UNEPs Division of Technology, Industry and Economics (TIE) is preparing the Tour Operator Initiative for Sustainable Tourism Development with the WTO and UNESCO. Many of the companies working to develop it send tourists to SIDS. Through the Initiative, which will be launched next year, tour operators will work towards integrating environmental, social and cultural considerations into their activities and operations; adopting best practices in managing sustainable tourism; and creating awareness among their customers and partners of what they can do.
UNEP TIE produces a range of handbooks on good practices in tourism in partnership with tourist organizations, to help decision-makers in the public and private sectors, which have already raised awareness and stimulated gains in management and eco-efficiency (UNEP/TIE publications on tourism).
Training programmes on cleaner production and environmentally sound management are under way in the Caribbean and the Pacific, through UNEPs Regional Offices. UNEPs Regional Seas Programmes which cover 13 different regions and involve over 140 countries and the Global Plan of Action support countries on tourism and other issues.
UNEP is working with IUCNthe World Conservation Union, the WTO and UNESCO on specific initiatives for managing tourism in sensitive areas and ecosystems and with the International Coral Reef Initiative (ICRI) on tourism management and coral reefs, a particularly urgent task given the widespread outbreaks of coral bleaching.
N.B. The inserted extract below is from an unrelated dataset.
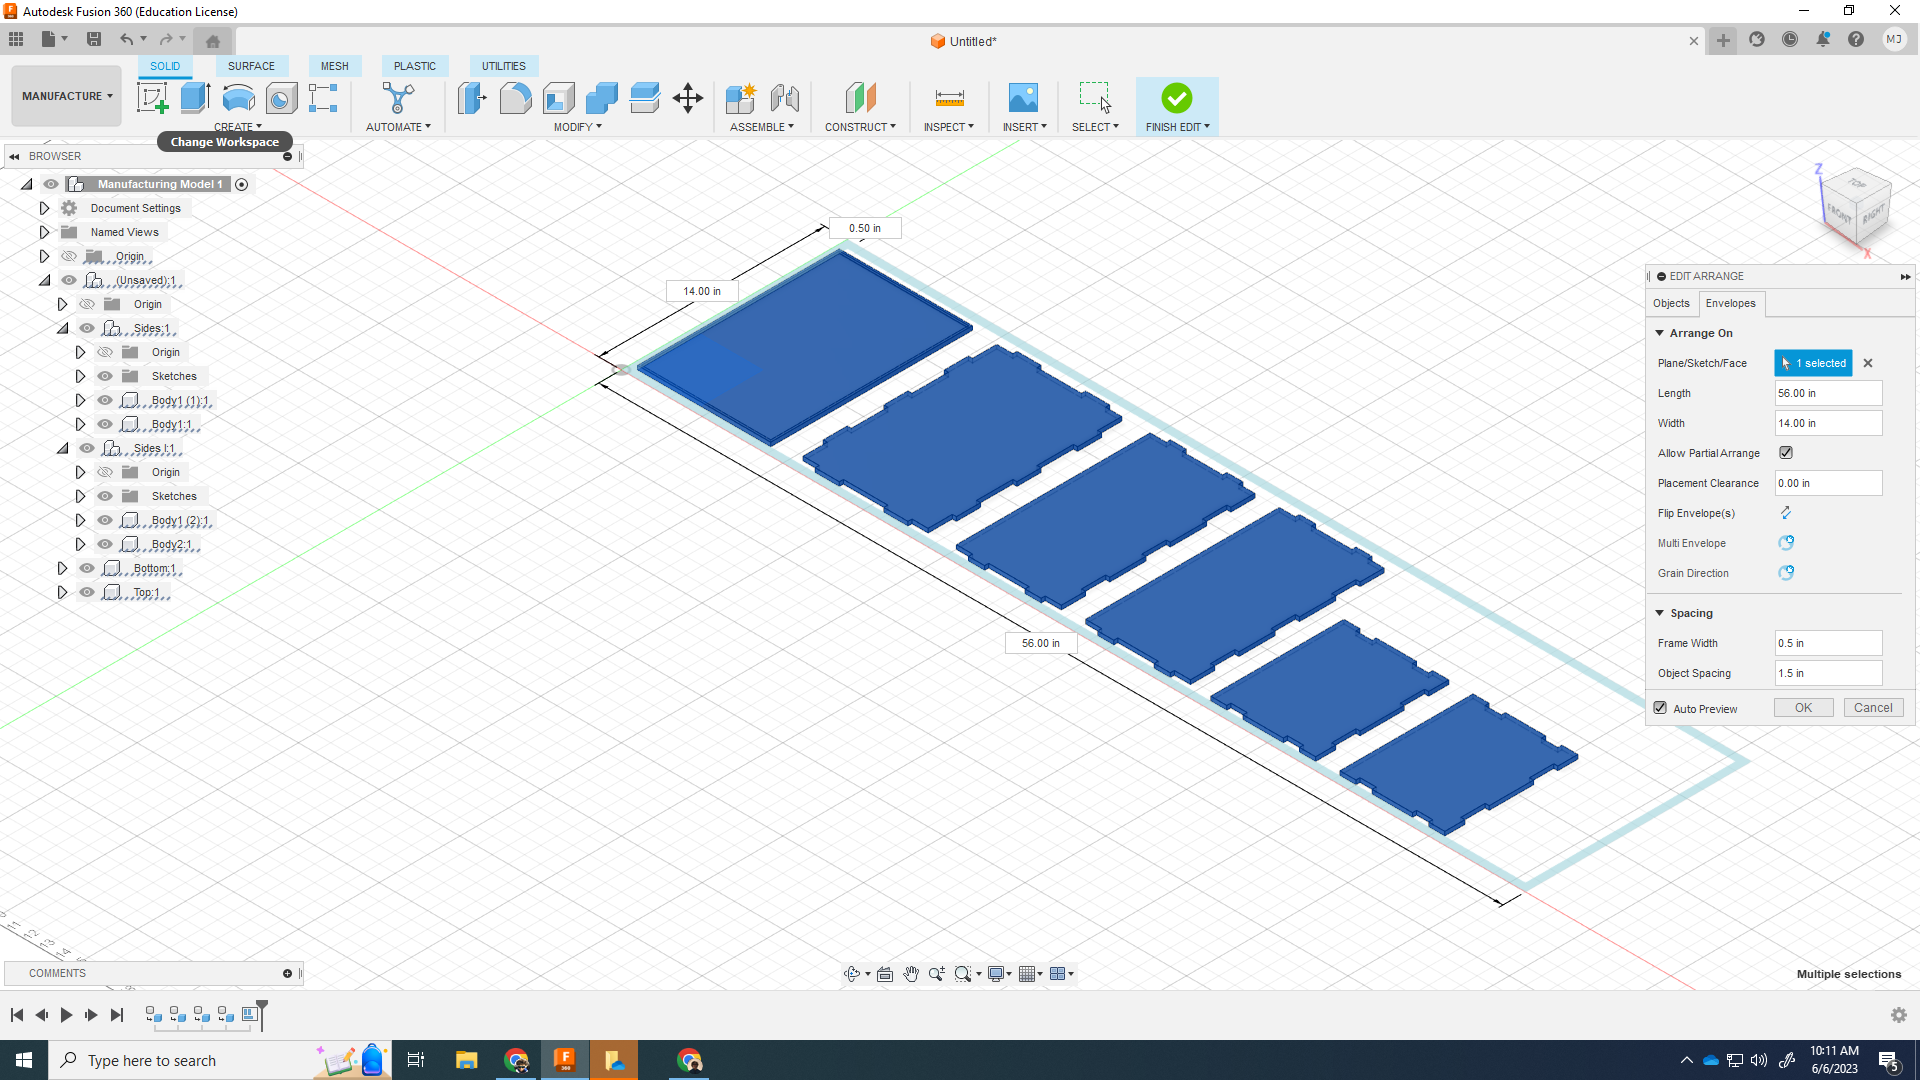Click the Extrude tool icon
The width and height of the screenshot is (1920, 1080).
coord(195,98)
As part of the UNEP Earthwatch Assessment Programme, a Global Environment Outlook project was initiated in January 1998, funded by the European Union. Through it UNEP has worked with the University of the West Indies, the Indian Ocean Commission, and the South Pacific Regional Environment Programme to produce state-of-the-environment assessments for their regions. The project is helping SIDS to identify regional environmental concerns, set priorities and establish effective policies to address them.
UNEP disseminates information for SIDS through two web sites: one on its tourism activities (www.unepie.org/ tourism), the other dedicated exclusively to islands (www.unep.ch/islands).
These activities are helping SIDS to meet the challenges of ensuring that tourism contributes sustainably to their economies, is in tune with their development plans and their cultures, and protects their environments.
SIDS face pressing environmental constraints, including limited land resources and uncontrolled tourism development in the past, which may have damaged their rich coastal resources, limited freshwater and scarce energy resources, and increased solid and liquid wastes. If these constraints are not dealt with, they seriously damage both tourism and other economic sectors, such as fisheries.
In conclusion, as the Lanzarote Conference demonstrated, many excellent initiatives are already in progress in SIDS. The task is to spread these more widely, to monitor what is achieved through them, and to encourage them to extend their goals.